Calica: There is nothing in Calica (yet) but a quarry and a pier, so excursions, or a taxi up to Playa del Carmen are a must. We took the shopping and beach break and had a nice time with it. The wife bought a skirt and top, but had difficultly using traveler’s checks, eventually getting things worked out. I spent all my time on the beach at the Blue Parrot; this is where the guide hangs out for the duration of the excursion. A few couples on the tour went parasailing, and pretty much anything you want to do, the staff at the ‘Parrot can arrange. Warning to families with juveniles, tops are somewhat optional at the beaches, occasionally a topless woman might walk by, I denied looking, my wife didn’t believe me, but hey, worth a try…

Cozumel: Hurricane Wilma demolished the pier at Puerto Maya so a water taxi shuttles people back and forth.
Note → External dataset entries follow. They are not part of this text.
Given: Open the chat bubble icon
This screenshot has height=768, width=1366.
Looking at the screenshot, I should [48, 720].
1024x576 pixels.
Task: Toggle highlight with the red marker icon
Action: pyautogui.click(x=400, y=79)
Those with excursions get to the beach first. Shopping can still be done at the Puerto Maya landing, most of the buildings survived, but we took a taxi to the Cozumel shopping district, which is relatively undamaged, and still probably offers some of the best shopping in the Caribbean. The stores on the main drag don’t haggle much, but around behind Las Palmeras (great food BTW), is a large plaza that’s a shopper’s paradise. There are plenty of excursions available (in both ports), so a person could do as much, or as little as they wanted.
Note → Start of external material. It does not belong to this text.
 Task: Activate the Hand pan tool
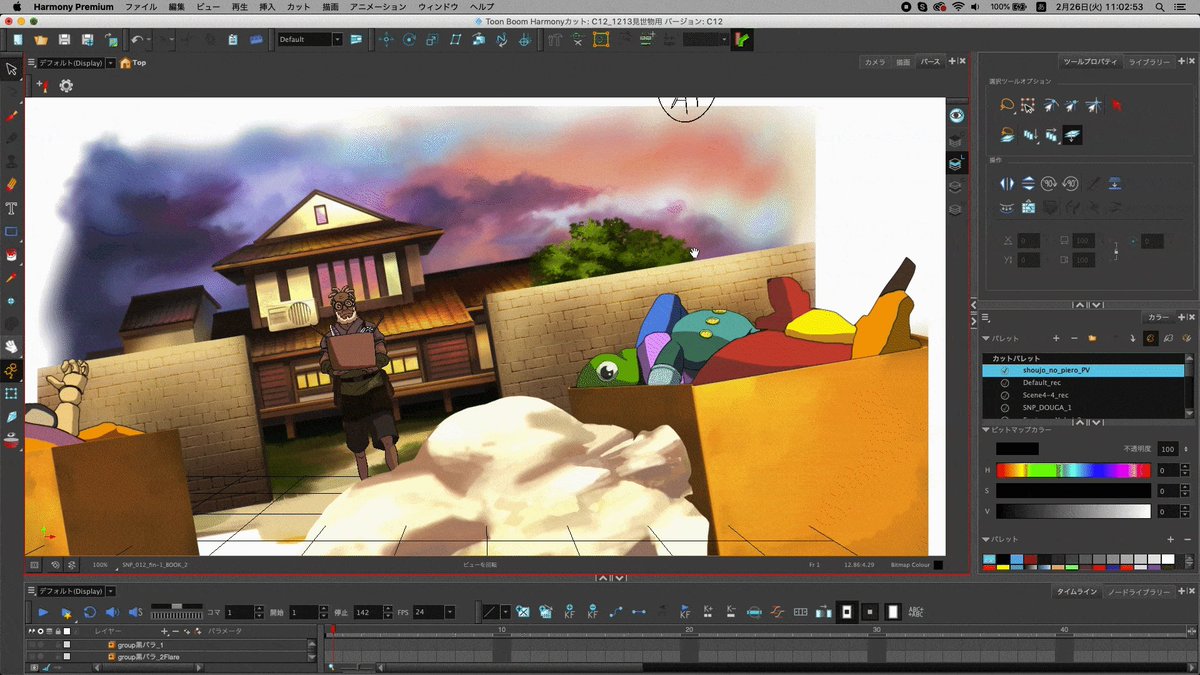pyautogui.click(x=12, y=345)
Last day (at sea): The sun came out and provided a picture perfect day. Lots of sunbathers, even so, the pool wasn’t too crowded. The aft pool was great as well, less people and noise, same sun.
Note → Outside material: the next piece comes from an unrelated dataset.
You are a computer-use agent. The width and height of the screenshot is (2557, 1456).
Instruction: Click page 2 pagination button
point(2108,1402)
Debarkation: Not too bad. Those willing to haul their own luggage off the ship can debark shortly after the ship clears customs (about 8 AM). After they are out of the way, early flights and vacation club members are next, then they start calling out by decks. Once reunited with the luggage (and this is too cool), the porters waited with us as we passed through customs, and took our luggage all the way to the car!

The Holiday: She may be the oldest ship in Carnival’s fleet, but she’s well kept. Holiday is small enough that you can interact with the crew (if you want), and large enough to find peace and quiet. The only detractors are the walls are kind of thin, so you may hear noises from adjacent cabins, and for a short time the commodes didn’t flush for a group of cabins (I think that someone might have flushed something they shouldn’t have), the problem was fixed in short order and during this time if I had to use the bathroom, I went down 5 rooms to Dad’s cabin and used his.
The shows were excellent; there is a country themed show the second night where Steve Cassell (the cruise director) plays a mean country fiddle, the second show “Shout” is a review of music from the 60’s to 90’s and was a crowd pleaser as well.
All in all, the Holiday is a great value, and something that I would recommend to first time cruisers or anyone unsure about cruising. It’s a great way to spend time with family.